Lo ocurrido esta semana con la votación que evitó el desafuero de Cuauhtémoc Blanco, revela una de las paradojas más agudas del sistema de justicia penal mexicano: en lugar de servir a las víctimas, el diseño actual de la prisión preventiva oficiosa termina beneficiando a los acusados con poder político. La protección que recibió Blanco, acusado por tentativa de violación, no obedeció a una convicción jurídica sobre su inocencia, sino a una realidad mucho más incómoda: si perdía el fuero, iría a prisión de manera automática.

Esa sola circunstancia —la cárcel como consecuencia inmediata del desafuero— obligó a su partido a respaldarlo, incluso a costa de fracturas internas y de contradecir sus principios básicos de género. No fue una defensa de fondo, ni mucho menos un respaldo a su comportamiento: fue, simplemente, una maniobra política para evitar los efectos legales de un sistema que castiga antes de juzgar. Y es que de acuerdo con nuestra Constitución, la violación -aún en caso de tentativa- es uno de los delitos que ameritan prisión preventiva oficiosa. Esto significa que, de habérsele retirado el fuero, la cárcel habría sido automática, sin pasar por el tamiz del debido proceso.

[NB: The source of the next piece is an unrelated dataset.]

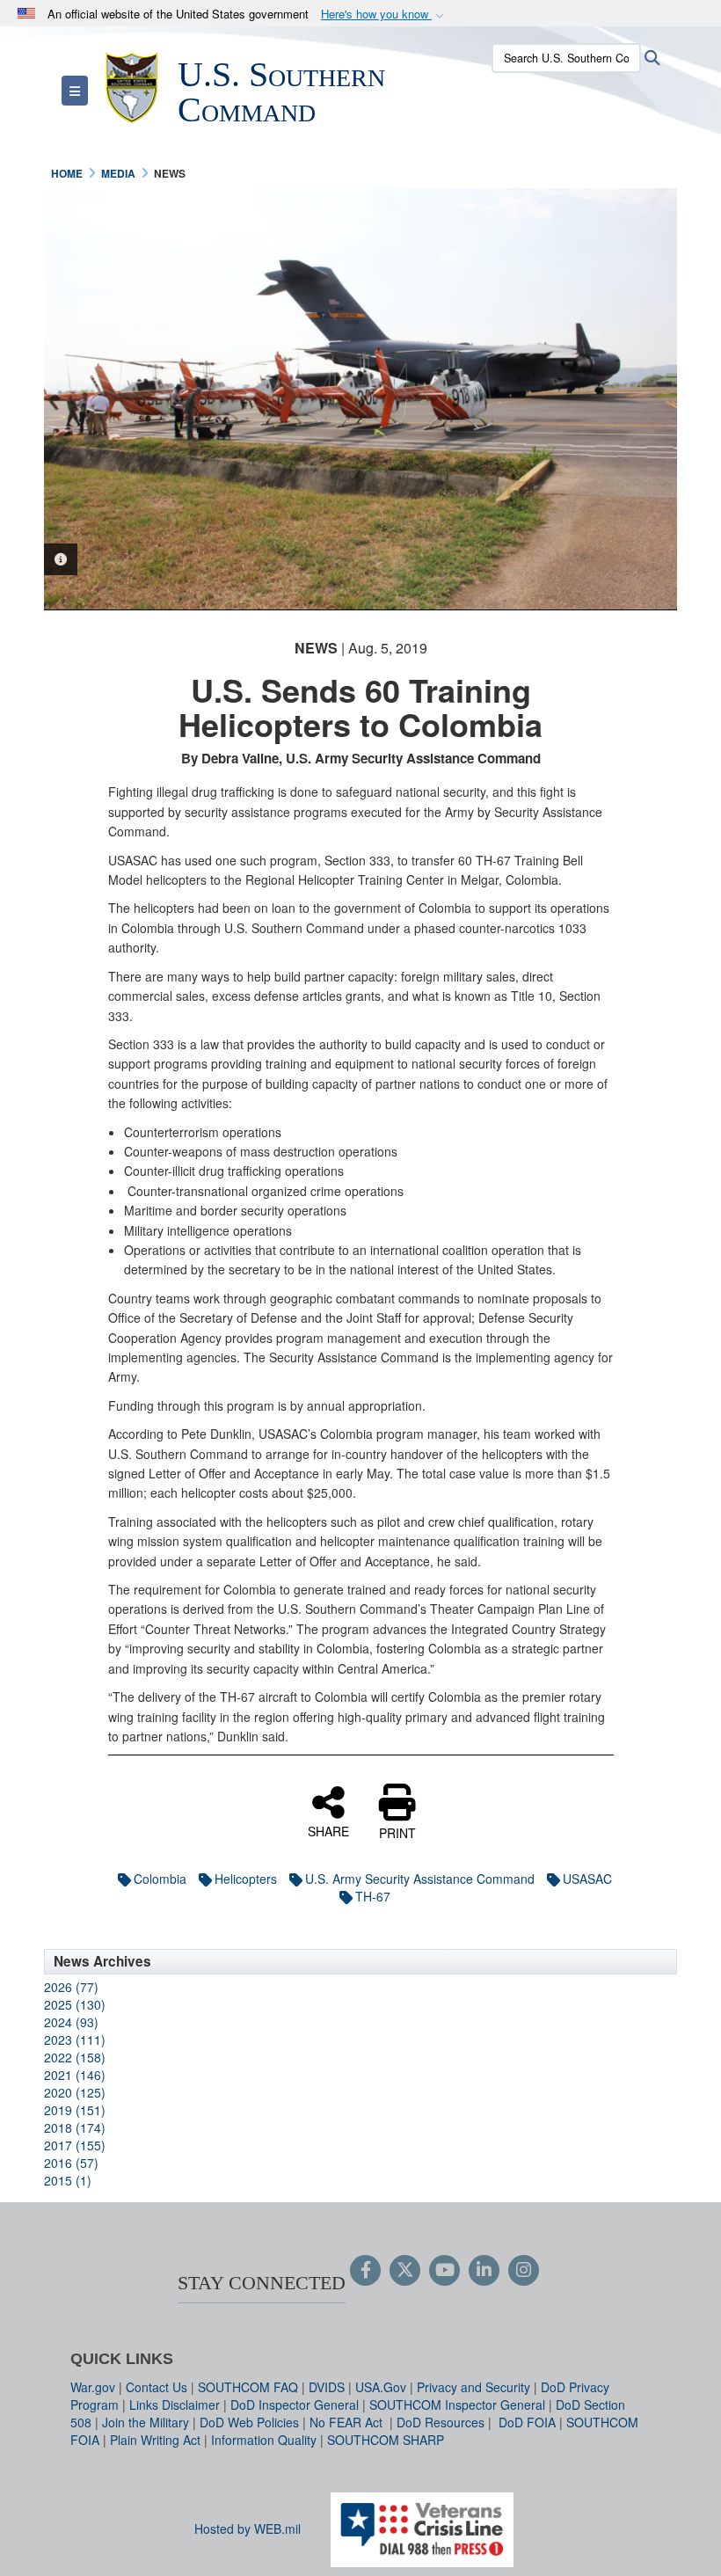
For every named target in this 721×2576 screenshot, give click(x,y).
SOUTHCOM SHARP (385, 2439)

Y ahí está el verdadero problema. Este no es un simple caso de “hombres contra mujeres”, como algunas narrativas han querido posicionarlo. Es algo más profundo. Es una manifestación clara de cómo una medida supuestamente diseñada para proteger a las víctimas y a la sociedad, en realidad termina debilitando la justicia y beneficiando a quienes más poder tienen para negociar con ella.

La prisión preventiva oficiosa cancela la posibilidad de que un juez valore los hechos, los contextos y las personas. Reemplaza el criterio judicial por la inercia legal, y obliga a los actores políticos a proteger a sus figuras no por lealtad, sino por temor a las consecuencias de una norma mal pensada a punto de ser aplicada a uno de los suyos. De ahí la paradoja: el fuero, que debería desaparecer frente a acusaciones graves, se mantiene porque su remoción activa un castigo anticipado. Así, el poder se protege, pero no desde el derecho, sino contra él.

Si el sistema permitiera que los imputados aún por delitos graves enfrentaran el proceso en libertad, bajo medidas de control judicial como la entrega del pasaporte, la firma periódica o la localización electrónica, la discusión sobre el desafuero de Blanco habría sido distinta. No habría implicado su encarcelamiento inmediato, y su partido podría haberse desentendido sin incurrir en complicidades políticas. La presunta víctima, por su parte, habría tenido la certeza de que su denuncia no quedaría congelada por el cálculo electoral.

¿Cuándo entenderemos que la prisión preventiva oficiosa no sirve? No protege mejor. Solo obstaculiza los procesos. Mientras el sistema siga tratando la prisión como respuesta automática y no como medida excepcional, la justicia seguirá aplazada, y las víctimas seguirán esperando. La justicia no puede depender de una ley mal diseñada. El Estado no puede seguir posponiendo lo que debe enfrentar con coraje: reformar un sistema que hoy, lejos de ser garantía, es obstáculo. Porque si la cárcel se impone en automático, lo que se castiga no es el delito, sino el proceso mismo.